The iPad also doesn’t interact with file servers the same way as PCs do. Thus, CIOs face a bit of a learning curve about which iOS apps let users access and edit certain content, such as Microsoft Word documents, Apple Keynote presentations and even video. Then the content has to make the roundtrip back to the server where it can be saved.

“Normally, there’s at least two apps involved in that process,” Edge says.

Set Policies Early

The iPad will no doubt test the business and technology relationship within a company. CIOs must get ahead of the integration planning before business units take the initiative, Edge advises. Business units may not understand all of the policies that need to be enforced, and trying to correct their behavior can lead to political pressures.

The first thing CIOs should do is define a set of policies governing access, authentication and security, and then implement these policies into iOS. Take what you have learned from policies for BlackBerries and Windows Mobile devices. These existing policies can form a baseline for iPad and iPhone policies.

But iPad and iPhone policies shouldn’t be too rigid because users won’t put up with limitations on their new-found freedom with Apple’s consumer-focused devices. Limiting access to the App Store, for instance, might be politically unwise and ignite a user revolt, Edge says.

Security Debate Continues

There is a lot of hand-wringing over iPad security. Is the iPad secure enough? As we recently profiled, one hospital group created a separate “sandbox” network for iPads and iPhones to address their security shortcomings.

“I can take a laptop, workstation or tablet and say you can only access these five applications and that’s all you can do,” says Sharon Finney, corporate data security officer at Adventist Health System. “I can say you cannot store data locally because that device is not rated and secured for that functionality. I cannot do that on an iPad.”

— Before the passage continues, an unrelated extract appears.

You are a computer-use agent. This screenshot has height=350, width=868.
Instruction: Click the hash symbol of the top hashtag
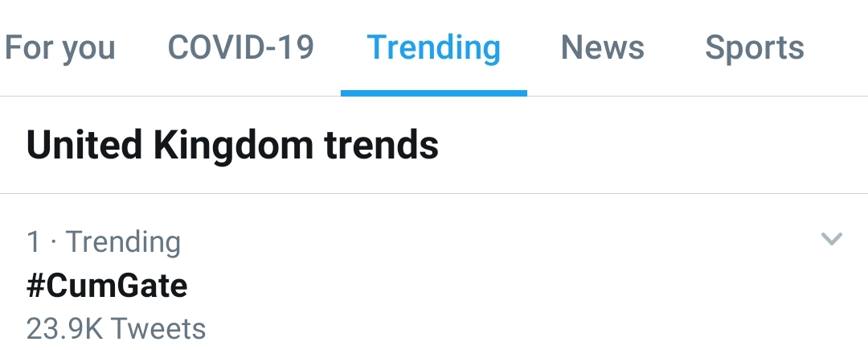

Another hospital group counters that the iPad is ready for enterprise primetime. “There’s this myth IT people perpetuate that these Apple devices can’t work in the enterprise,” says CIO Dick Escue of RehabCare, which is developing iOS apps for some 8,000 iPod Touches, 700 iPhones and 120 iPad. “We’ve had internal and external legal and compliance departments review every single thing. They bless everything we do.”

Edge has written two books on IT security, Foundations of Mac OS X Security (Apress, March 2008) and Foundations of Mac OS X Snow Leopard Security (Apress, February 2010). His take on iPad and iPhone enterprise security: “We’ve had a few hurdles with some of the various types of SSL certificates you find out there. But overall, we’ve been able to leverage MDM or various apps and have been able to meet the security needs of most environments.”

Next iPad Challenge: Network Bandwidth

Apple CEO Steve Jobs revved up the iPad engine last week by unveiling a super-fast, ultra-thin iPad 2, which hits Apple Stores on Friday. The iPad 2 boasts video-conferencing using Apple’s FaceTime app, which might impact companies in a big way.

“FaceTime will be appealing to a lot of enterprises that may look at it as easy, entry-level video teleconferencing,” says Dan Hays, partner at management consulting firm PRTM, which focuses on operational strategy and execution for C-level executives within Fortune 2000 organizations.

Executives may love it, but can your network handle the iPad video-conferencing load?

Much like the iPad’s rush to the enterprise, CIOs won’t be able to stop FaceTime on the iPad if and when it takes off. The correct answer is, your network had better be ready.